Most visitors to Florence fly into Pisa Airport and have to transfer to Florence by train or coach.
The Pisa Mover transport system was launched in late March and connects Pisa’s Gallileo Gallilei Airport with Pisa Centrale railway station. Running 365 days a year and departing every five minutes from 6am to midnight, the fully automatic people mover carries passengers from just outside the airport passenger terminal to the city’s main railway station in just five minutes. Trains run regularly from Pisa Centrale to Florence’s Santa Maria Novella station and take about 1 hour 25 minutes. Santa Maria Novella is located very close to the centre of Florence and from here it is easy to reach many city-centre hotels on foot.

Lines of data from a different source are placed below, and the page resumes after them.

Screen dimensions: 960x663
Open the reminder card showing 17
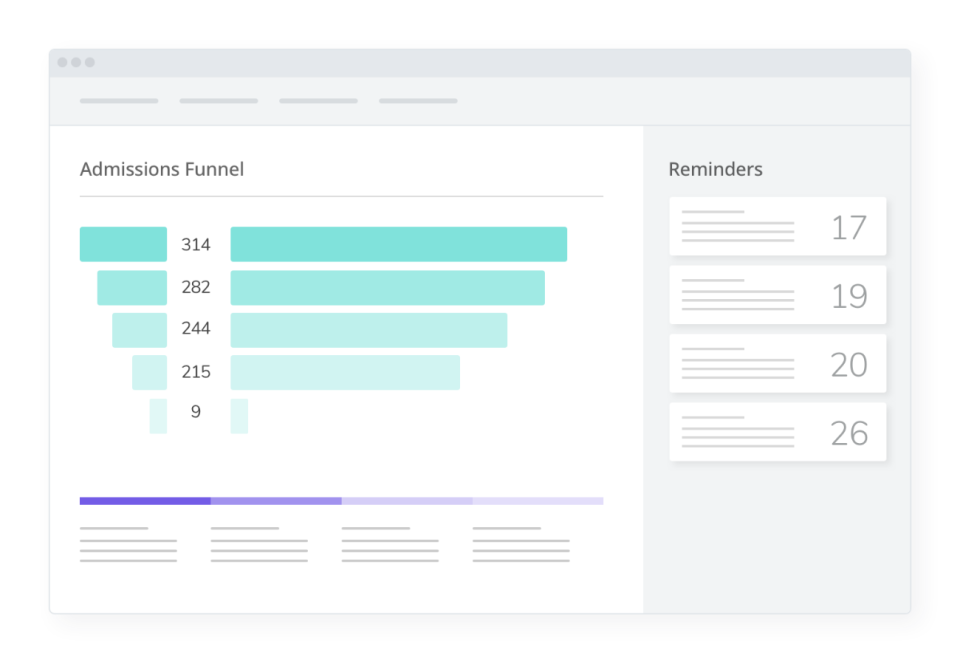point(777,226)
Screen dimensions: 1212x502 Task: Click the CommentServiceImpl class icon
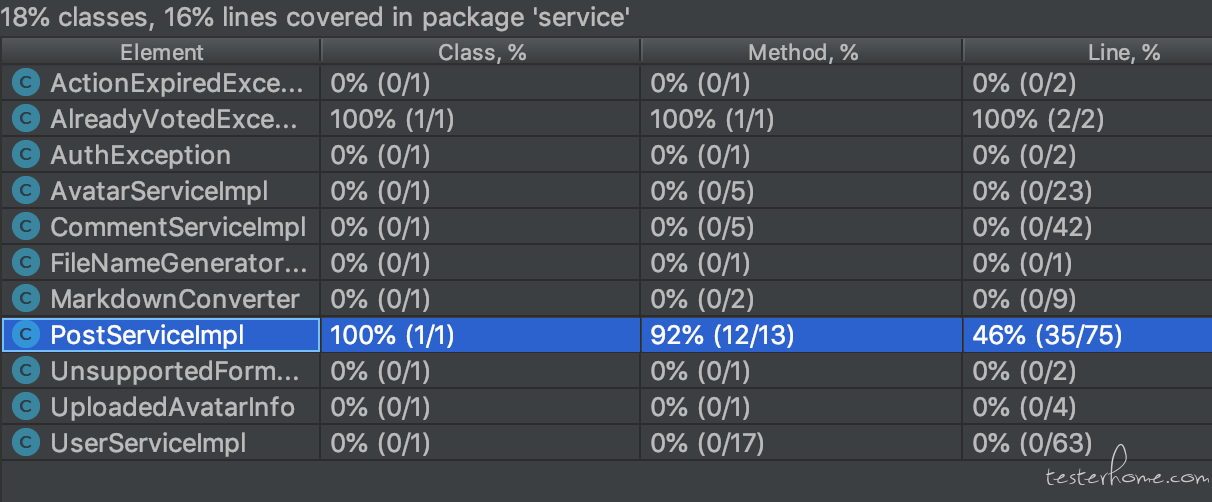[x=26, y=227]
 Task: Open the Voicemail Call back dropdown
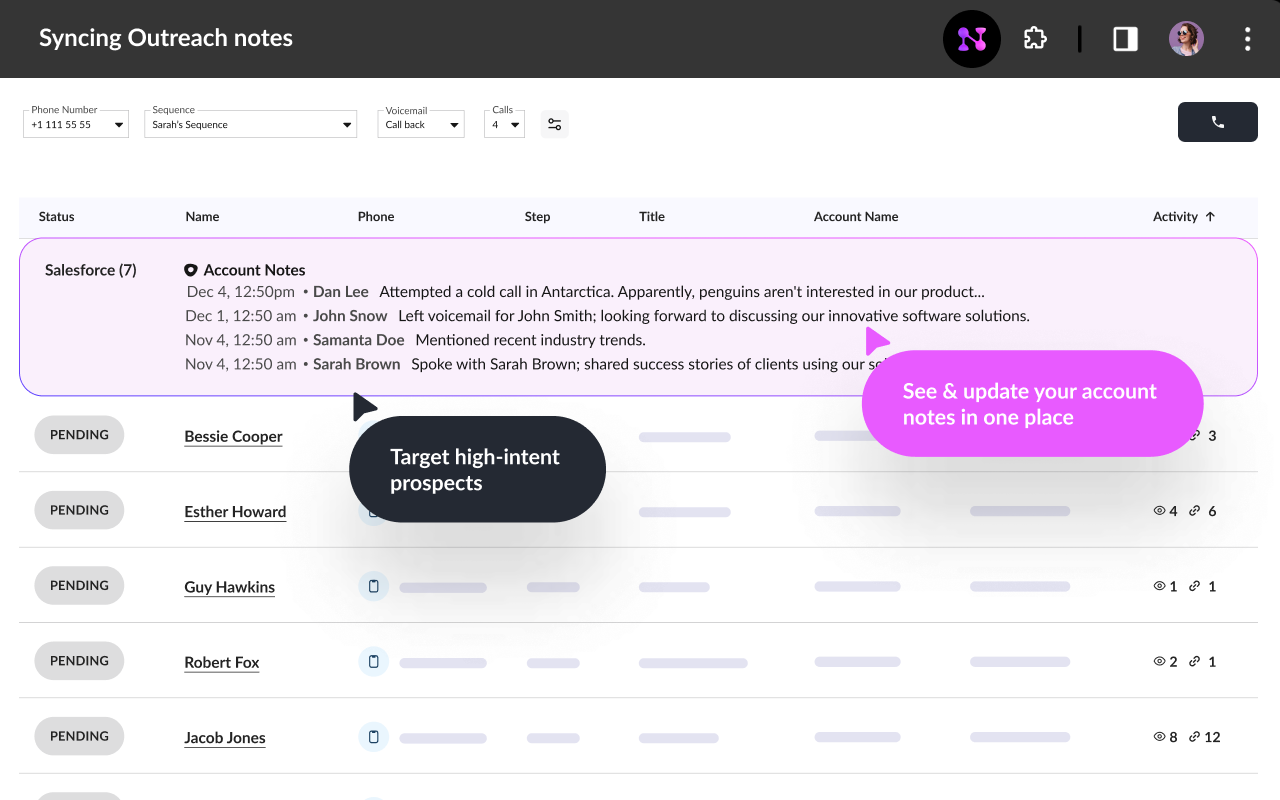coord(421,124)
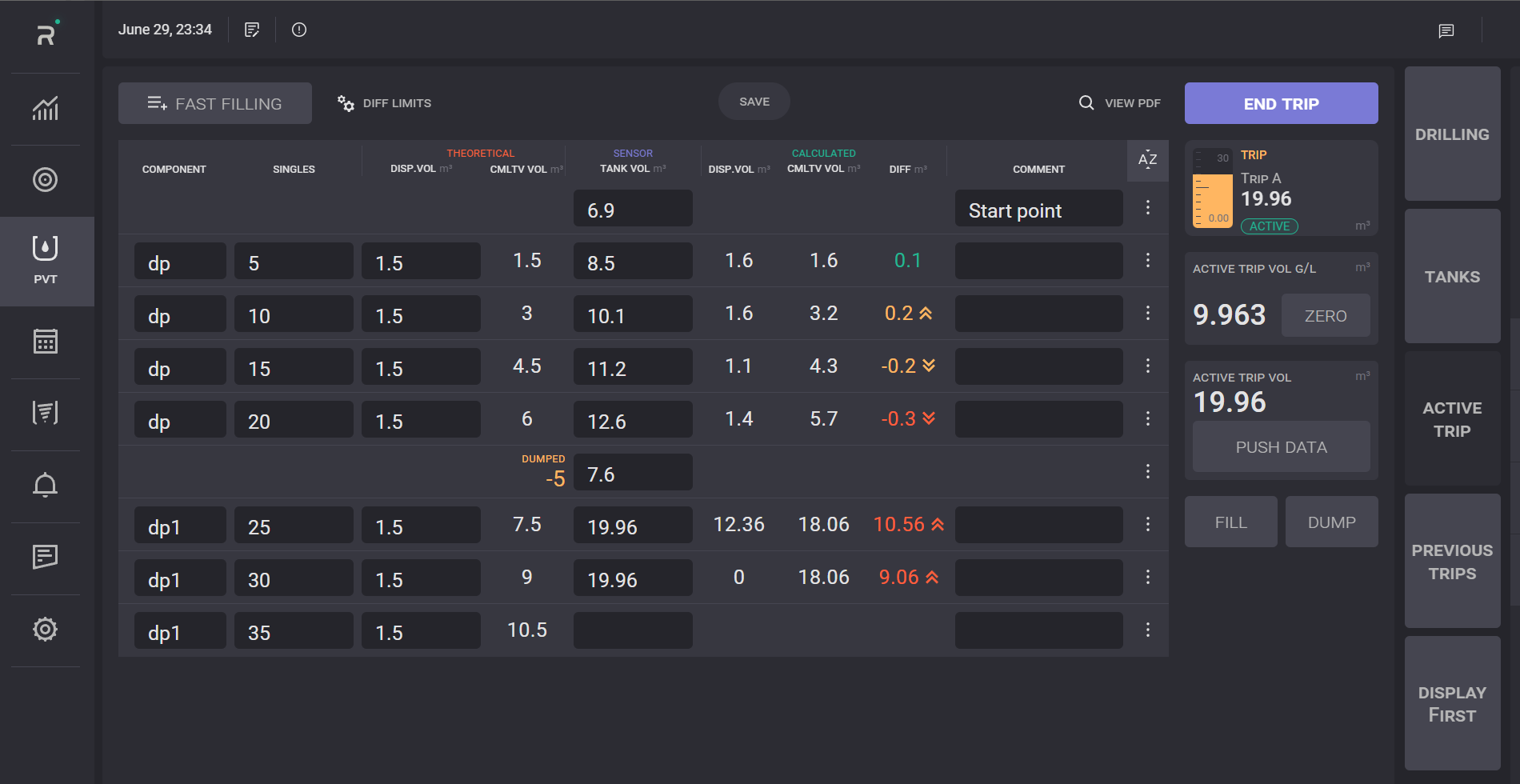Click the Trip A tank level gauge
The height and width of the screenshot is (784, 1520).
click(x=1212, y=189)
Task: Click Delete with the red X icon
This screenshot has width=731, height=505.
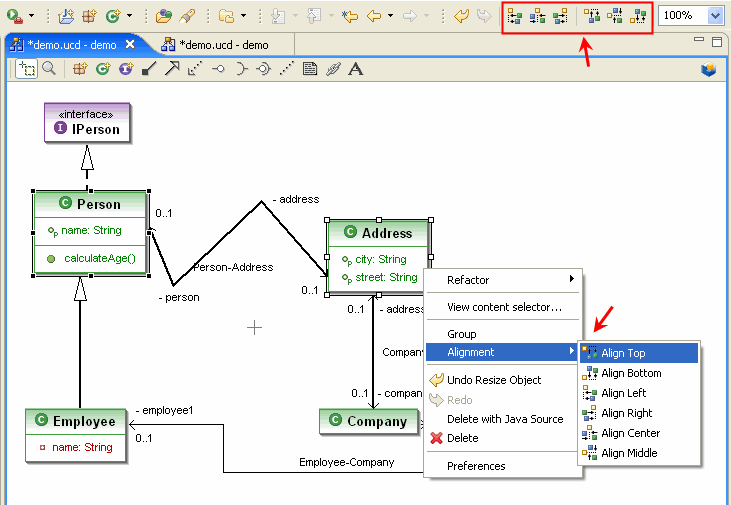Action: 462,438
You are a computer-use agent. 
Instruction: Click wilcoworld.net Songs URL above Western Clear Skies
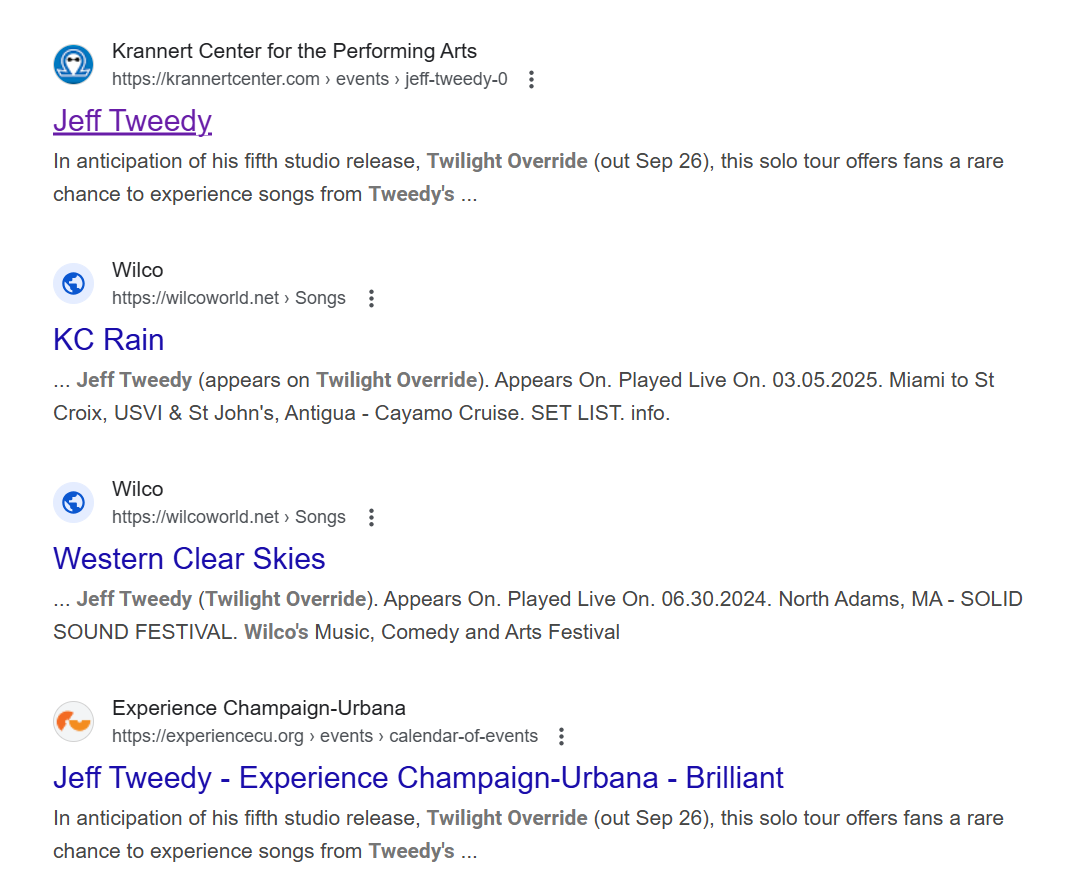(229, 517)
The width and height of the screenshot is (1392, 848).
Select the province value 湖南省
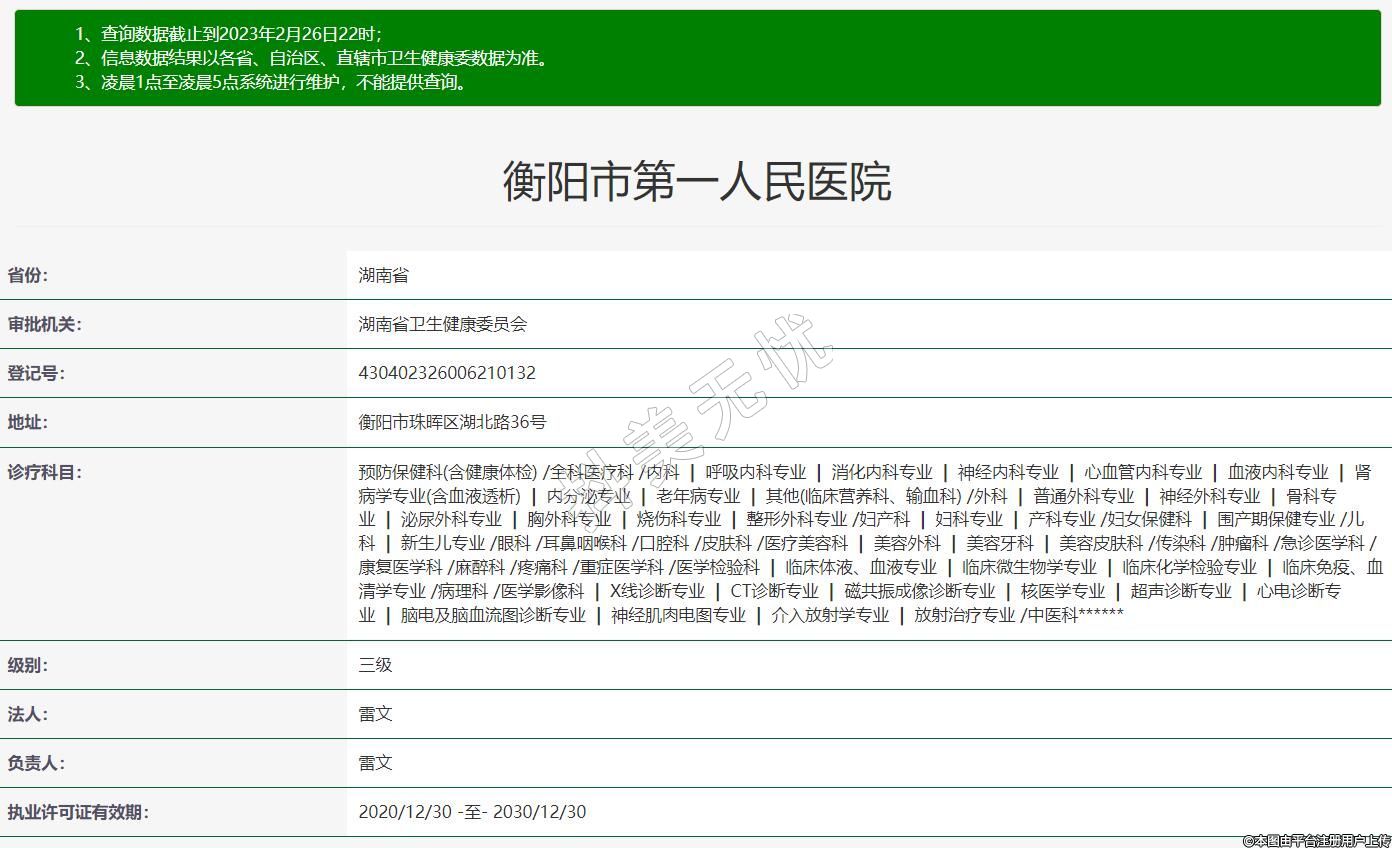(384, 276)
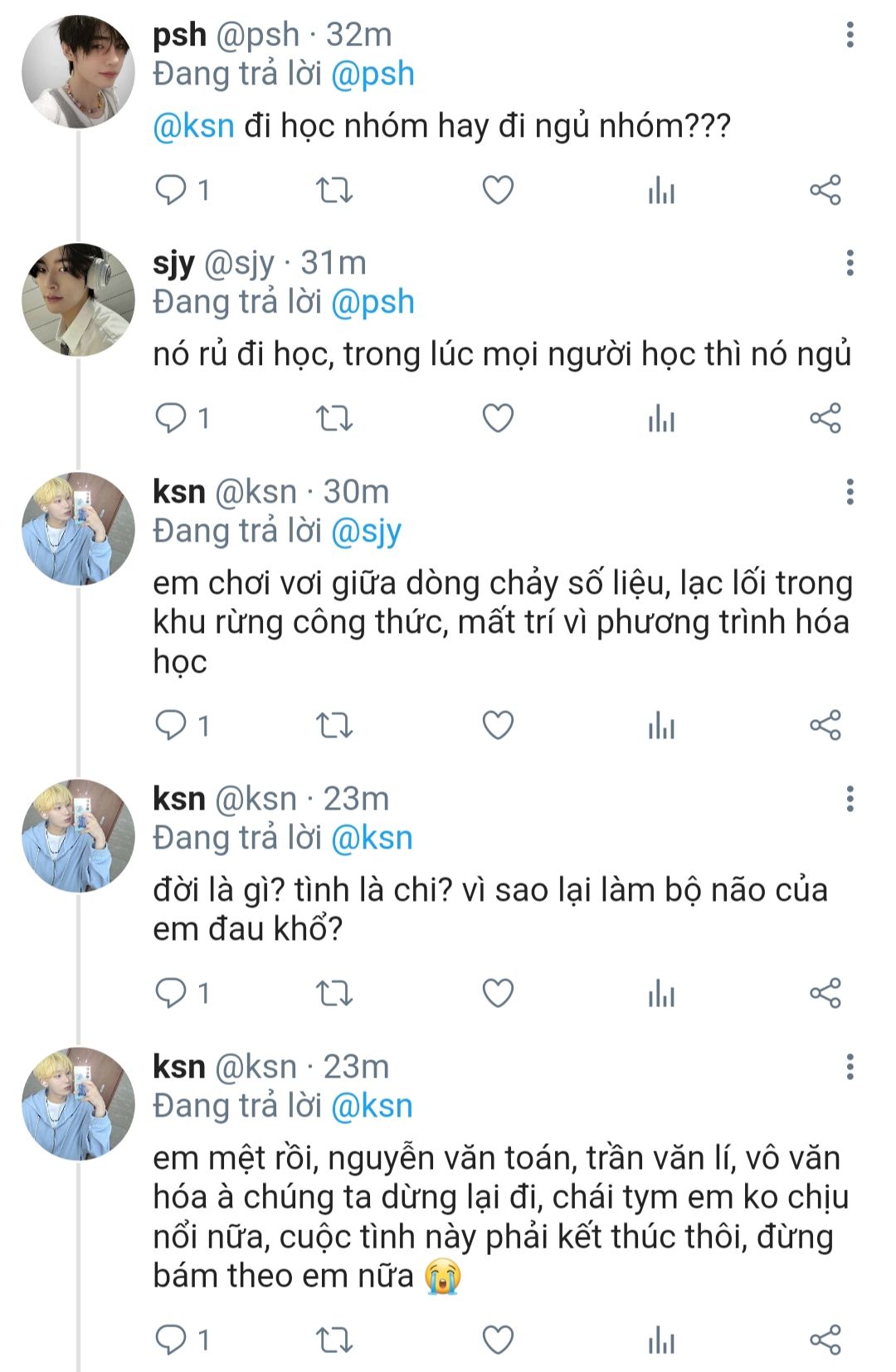Screen dimensions: 896x1372
Task: Like ksn's final crying emoji tweet
Action: pyautogui.click(x=498, y=1340)
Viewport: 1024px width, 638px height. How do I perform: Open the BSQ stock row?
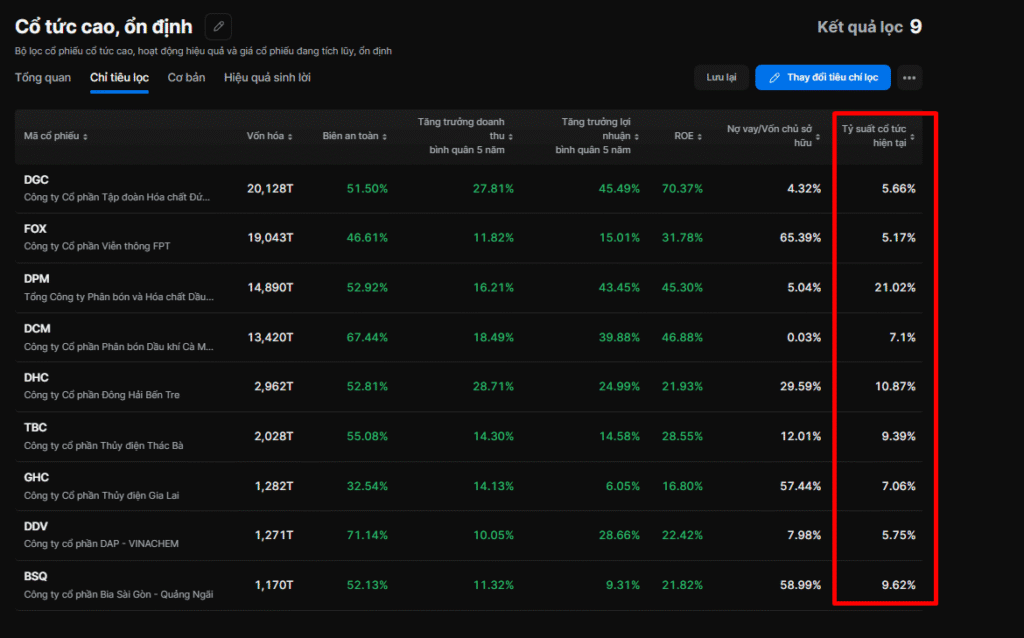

Florence is, of course well known as one of the top European city-break destinations and is popular with travellers at any time of year. During the peak season which stretches from May to October the central areas of the city can get very crowded with tourists so it is well worth considering a break during the quieter months when the weather can also be quite reasonable.
For art lovers, the top Florence attraction is, of course, the Uffizi Gallery. Giotto’s frescoes and canvases by Botticelli and Leonardo da Vinci are just a few of the highlights. However in peak season long queues tend to build up outside the gallery and it can be almost impossible to view all the paintings you might want to see. By contrast, in winter it is possible to see all the important masterpieces such as the Birth of Venus in only a few hours.
Another of Florence’s must-see sights is the wonderful cathedral, the Duomo, with its famous Brunelleschi dome. It is possible (if you are fit enough!) to climb the 463 steps to the top where you can see the inside of the dome up close and get an amazing view of Florence below.
The Ponte Vecchio, the oldest of Florence’s six bridges, is another of the city’s famous treasures. Probably dating back to Roman times with its stone pillars and wooden planks; it was rebuilt after a flood in 1333.
If you’re returning home from Pisa Airport then it is well worth giving yourself an hour or two in Pisa to see the iconic Leaning Tower. The tower was already tilting when it was completed in 1372 and the tilt increased until stabilisation works became necessary because there were concerns that this famous monument might collapse altogether. The white-marble tower is the bell tower of the Romanesque cathedral which lies next to it in the Piazza dei Miracoli. Also in the piazza is the Baptistry, whose renowned acoustics are demonstrated by amateur singers daily.